0
votes

I'm trying to understand how to structure keys so that data stored in the GAE NDB Datastore scales horizontally. To take a specific scenario, I'd like to ensure that in a multi-tenant application, tenant data is partitioned in such a way that there are no hot points as the number of tenants grows.

Given a simple model like

class Tenant(ndb.Model):
   name      = ndb.StringProperty  (required = True,  indexed = True)
   timestamp = ndb.DateTimeProperty(required = True,  indexed = True)
   tags      = ndb.StringProperty  (repeated = True,  indexed = True)

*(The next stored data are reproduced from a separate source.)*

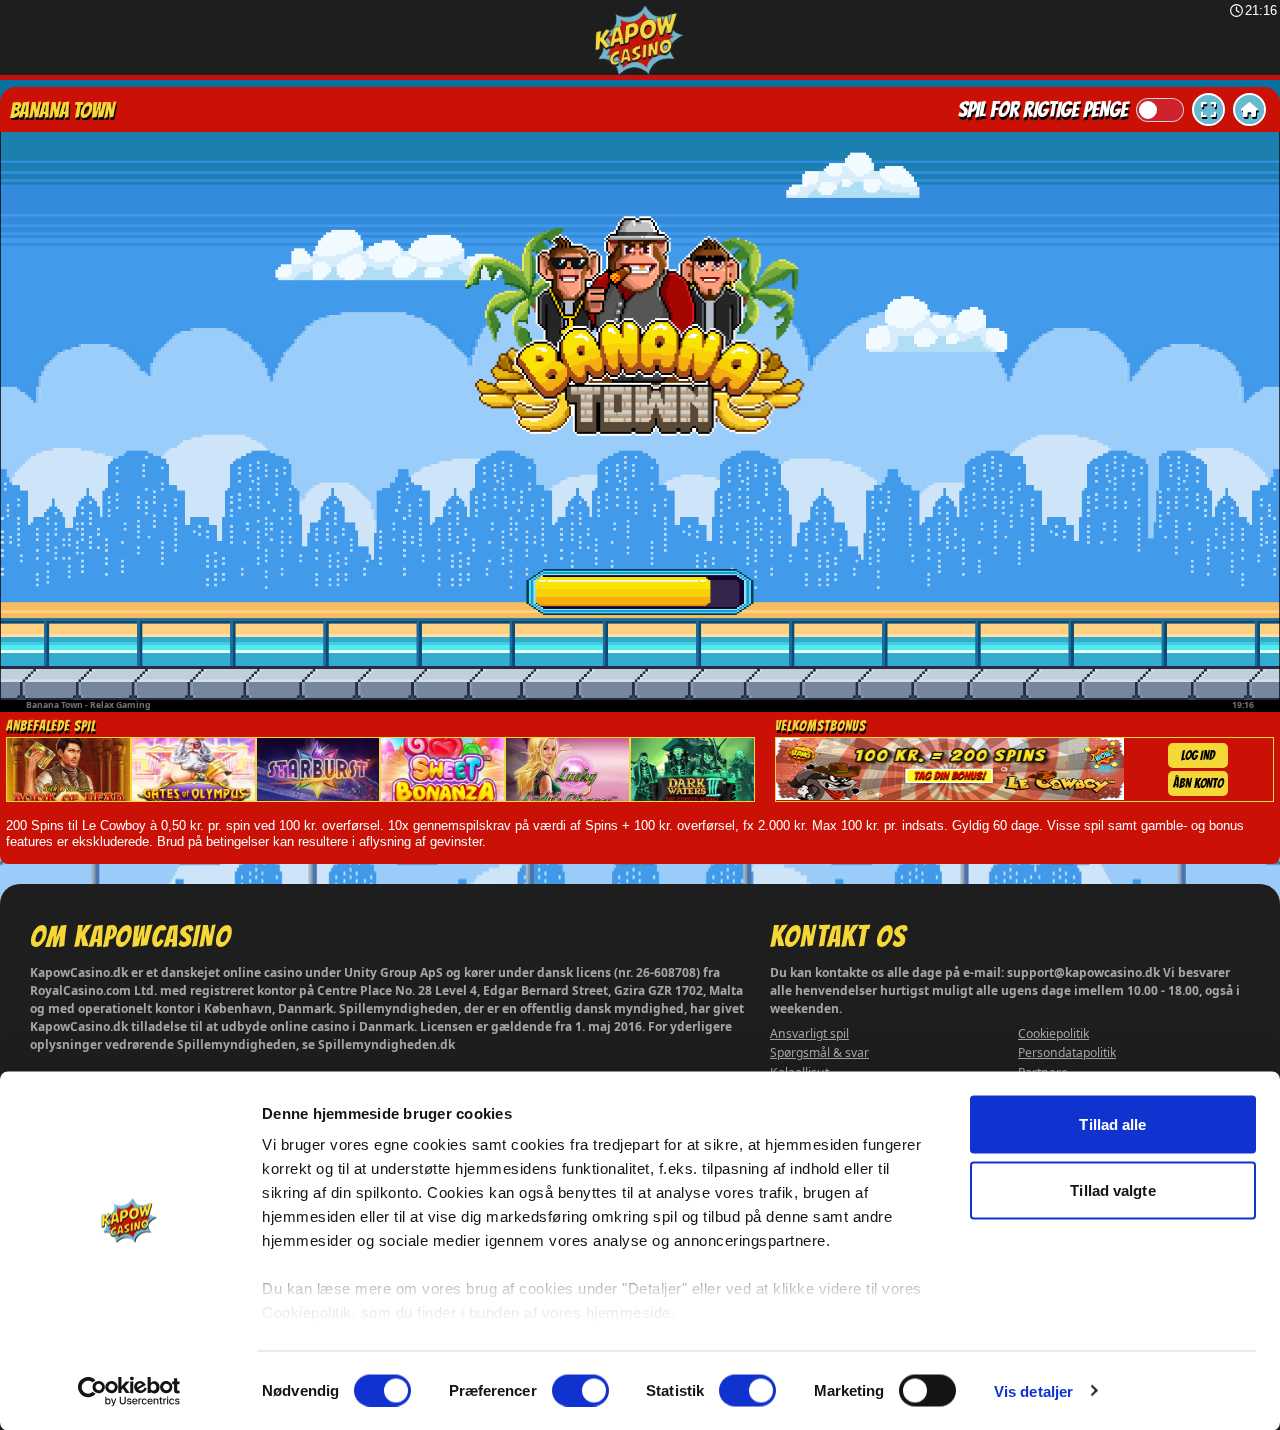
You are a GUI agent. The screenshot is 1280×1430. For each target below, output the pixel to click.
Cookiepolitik (1053, 1033)
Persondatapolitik (1067, 1052)
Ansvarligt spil (809, 1033)
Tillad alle (1112, 1124)
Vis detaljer (1033, 1390)
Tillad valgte (1112, 1189)
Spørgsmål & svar (819, 1052)
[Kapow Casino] (640, 40)
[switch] (580, 1390)
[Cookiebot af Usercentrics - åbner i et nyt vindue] (129, 1391)
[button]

Do we have control over how the data is partitioned across storage nodes without overlap (as much as possible)?

2
If you are developing a multitenant application you should also consider using namespaces to partition the data from the application point of view - ie no bugs in queries leaking information. This has not about datastore scaling though. The other answers cover the datastore scaling.Tim Hoffman
Thanks for the tip - did not know thatkarthitect

2 Answers

2
votes

You don't have much control over it, but a few tips for scaling as related to high-replication data store and sharding:

  • Don't use monotonically increasing keys and don't insert in alphabetical order
  • Don't add indexes unless you actually need to query on them. Find ways of consolidating indexes that can be covered by a more broad index
  • Pick a predictable key if you can in your app so that when you need to, you can get the data by key instead of issuing a much for expensive search query. The difference is dramatic.

The general key is to avoid too much write contention and doing things that will break the sharding optimizations built-in. I'd be more worried about contention on things like counters and individual records than how the data is split up internally by shard as you can do more about the former than the latter.

I think you'd find this and this quite interesting. They relate to keys and the "hot tablet" issue. Don't over optimize. Worst case you can migrate your data with a map/reduce job or two, however it's still important to understand these issues to avoid something stupid from the start.

0
votes

Datastore does it automatically. You should trust in Google to manage this supremely well.